Activity
Range to reproduce from the entries below: the line with "Given: Open the Control dropdown", the line with "This screenshot has height=587, width=1043.", and every line in between. Give them exactly and give nothing else.

[Saved data entries]
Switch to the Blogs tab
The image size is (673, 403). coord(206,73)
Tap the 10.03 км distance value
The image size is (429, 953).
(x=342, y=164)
* * *
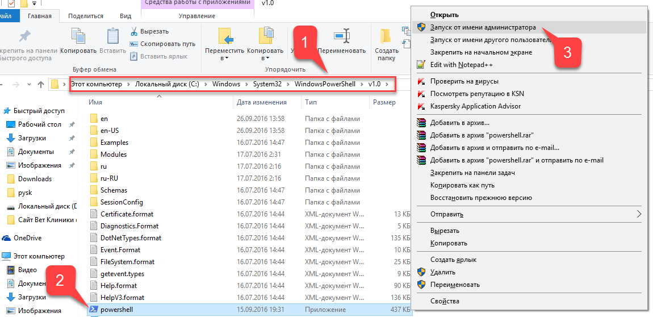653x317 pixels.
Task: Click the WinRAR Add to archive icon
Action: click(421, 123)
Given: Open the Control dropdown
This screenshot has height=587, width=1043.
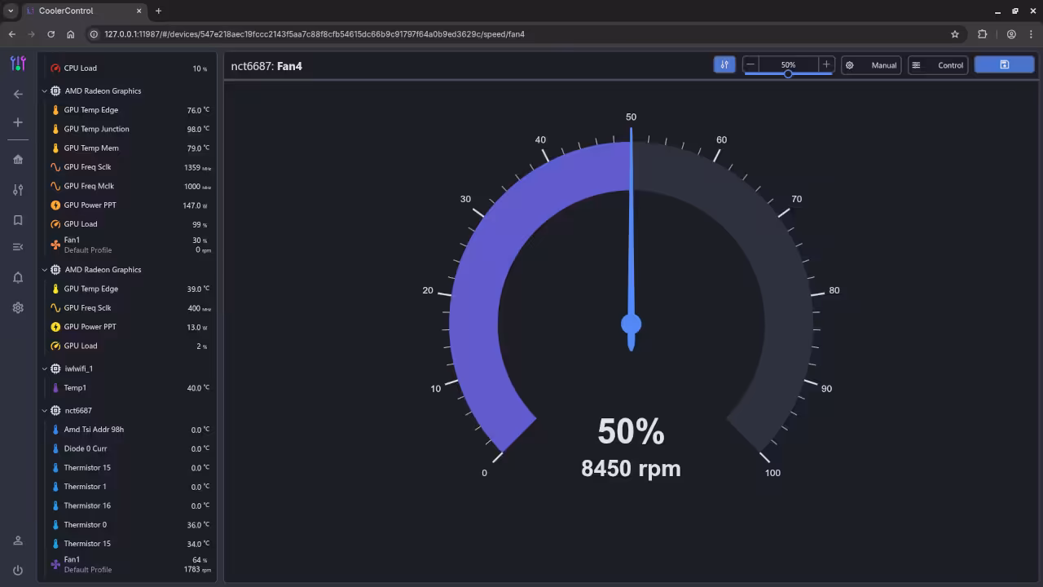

Exercise solution
Given: Open the Control dropdown
This screenshot has height=587, width=1043.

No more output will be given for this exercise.